= Karijotas =

Duke of Navahrudak and Vawkavysk

Karijotas or Koriat (baptized Michal; died between 1358 and 1363) was the duke of Navahrudak (since 1341) and Vawkavysk. A member of the House of Gediminas, he was one of the sons of Gediminas, the grand duke of Lithuania.

==Life==
According to Polish historian Jan Tęgowski, he was born probably between 1305 and 1308. He was baptized before 1349.

In 1349, Algirdas sent him along with two sons, Aikštas or Eikšis from Eišiškės and Simeon from Svislach, to Jani Beg, Khan of the Golden Horde, to negotiate an alliance against the Teutonic Knights and the rising northeastern Rus' principality of Moscow. However, Jani Beg handed Karijotas over to Simeon of Moscow for a ransom.

Karijotas' date of death is uncertain; he is last mentioned in writing in the 1358 treaty between the dukes of Mazovia and Kestutitis and his brothers, but not anymore in 1366, where that would have been expected. It is therefore likely that Karijotas died between 1358 and 1366. An undated document provides for the division of Navahrudak between Vaidotas and Tautvilas, sons of Kęstutis, probably between 1358 and 1362. The reason is that Vaidotas was captured by the Teutonic Knights in his unsuccessful defence of Kaunas Castle in 1362. It is also unlikely that Vaidotas ever returned to Lithuania after 1362, or that he inherited lands in Navahrudak before Karijotas' death; therefore Karijotas likely died in or before 1362.

==Family==
It is unclear how many children Karijotas had.

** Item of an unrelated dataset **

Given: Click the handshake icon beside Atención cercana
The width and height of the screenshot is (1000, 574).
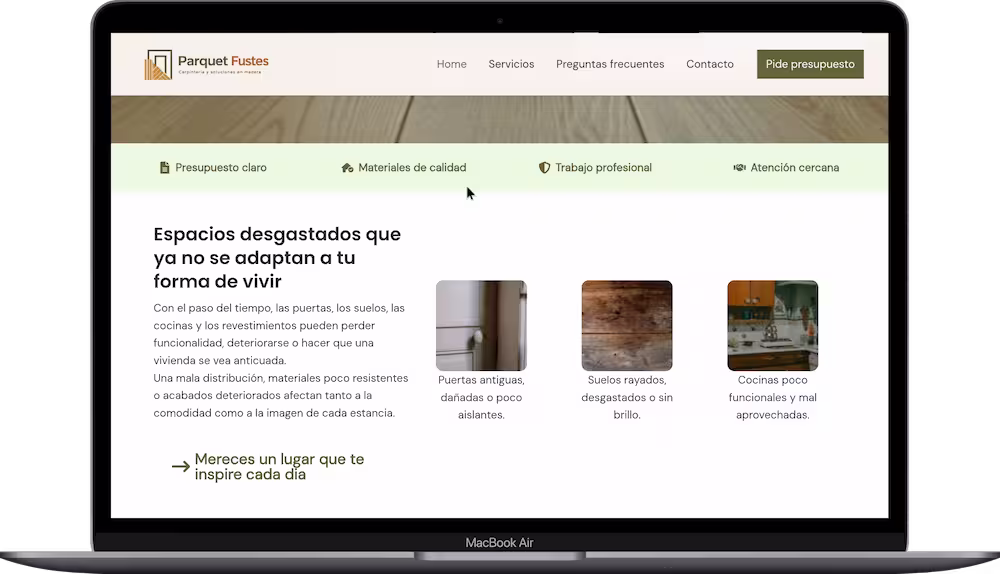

The number varies between 4 and 10. Reliable data is available about four: Aleksander, George, Konstantin, and Fedir, who helped Algirdas, the grand duke of Lithuania, to defeat the Tatars in the Battle of Blue Waters in 1363. In return, they received Podolia. Aleksander (died c. 1380) was involved in the Galicia–Volhynia Wars between his uncle Liubartas and Casimir III of Poland. In 1366, Aleksander received Volodymyr in Volhynia from Casimir for his service against his uncle. Only four years later, after Casimir's death, Liubartas recaptured the city. George (died in 1375 in Moldavia) at first assisted Aleksander, but was poisoned soon after accepting an invitation to become the ruler of Moldavia. Kostantin, after the Union of Krewo in 1385, moved to Hungary and died there around 1389. Fedir inherited Navahrudak from his father and after other brothers were dead around 1389, became ruler of all Podolia. In 1392, he disobeyed Vytautas the Great and had to run to Hungary, where he ruled Mukachevo and built Palanok Castle. Dmitri Bobrok is also frequently listed as one of Koriat's sons.

==See also==
- Family of Gediminas – family tree of Karijotas
- Gediminids

== Literature ==
- Jankauskas, Vytas (2024). "Naujos žinios apie kunigaikštį Vaidotą Kęstutaitį 1363 metais / New Data on Duke Vaidotas Kęstutaitis in 1363"
- Tęgowski, Jan (1999). "Pierwsze pokolenia Giedyminowiczów"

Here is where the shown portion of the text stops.